In this 15 years we have seen a number of companies coming up with ways to include sensors in sneakers, one of the first or at least more known is Nike, as a way to track your training exercises. Actually, the uptake of sensors in apparels, sneakers mostly, has been made possible by the smartphone. It is the availability of smartphone local communications network and the processing and storage provided by the smartphone that made affordable, and practical the harvesting of sensors’ data.
In these last few years the number of apps that can make use of physiological, movement and exercise data has grown and most importantly these apps are becoming more and more sophisticated. I would expect to see machine learning and AI sneaking in a few of these apps in the next two years to provide ever more interesting information.
Of course the more data and the better “quality” of these data would create a nice springboard for these apps. Here comes Nurvv, a start up founded in 2015 in London UK, that hit the market with their first product in 2019. They offer insoles that can easily fit in any sneakers, equipped with 16 sensors each able to detect pressure and movements. These data are sent wirelessly to an app on the smartphone to derive information on distance, time, pace, splits, elevation, calories, cadence, step length, footstrike, and pronation.
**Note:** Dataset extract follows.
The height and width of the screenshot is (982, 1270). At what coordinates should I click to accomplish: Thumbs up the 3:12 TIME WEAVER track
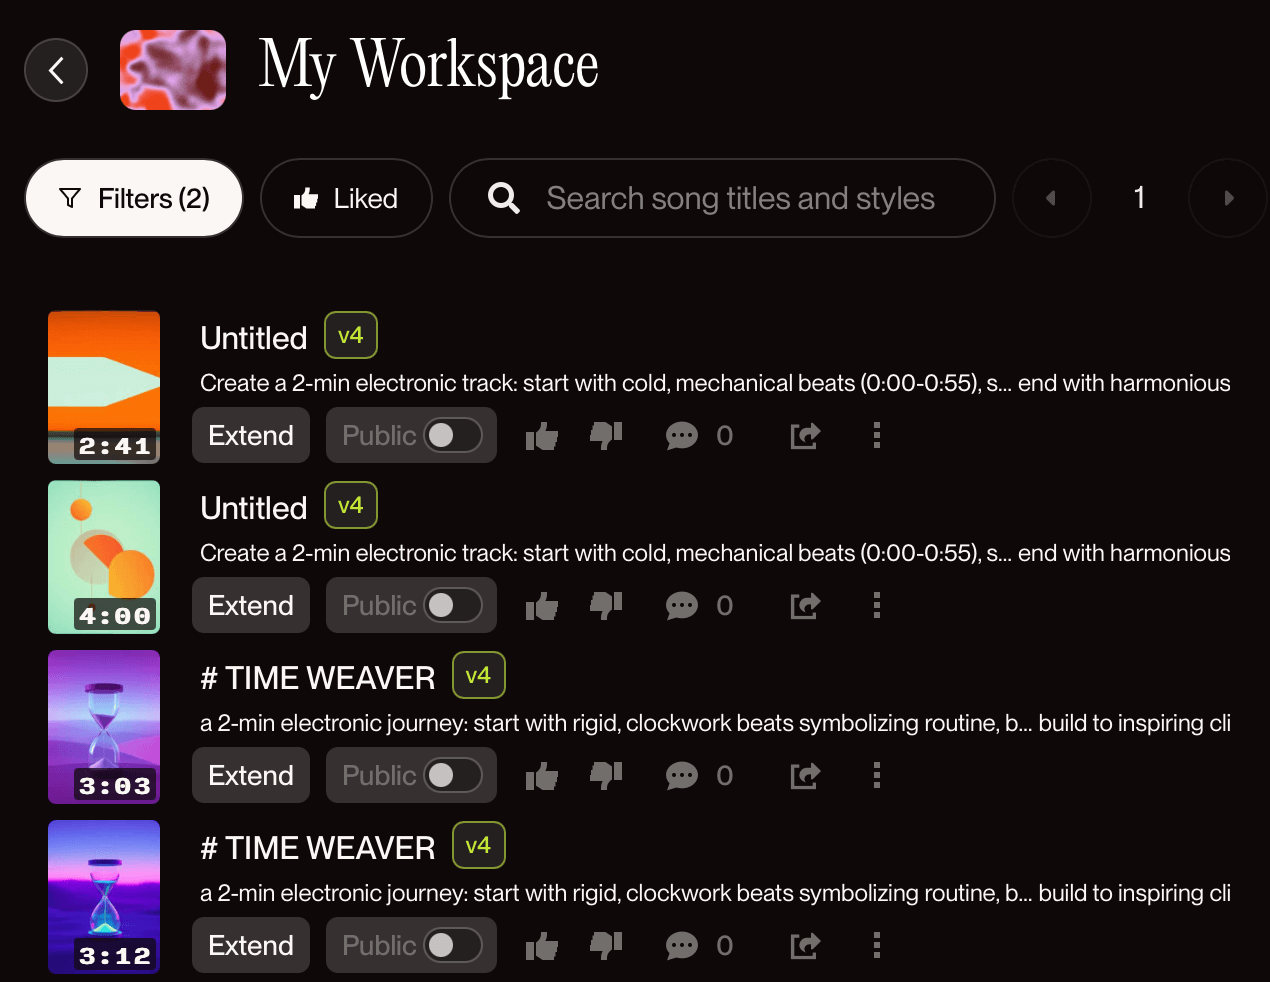pos(542,946)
They are powered with rechargeable batteries providing a 5+ hours autonomy.
These data can be shared with other apps (like Strava) and with services in the cloud.
The goal is to transform your sneakers into a personal coach that can interact with you during your exercise. You can get haptic feedback and be guided by a voice that will mix with your music as you run. In perspective I guess this might become a component of your personal digital twin detecting much more than your physical prowess. It can provide data for healthcare monitoring and therefore address a much broader market. I have seen at MIT and MGH trials and use of special slippers to monitor patients’ gait in rehab from a stroke.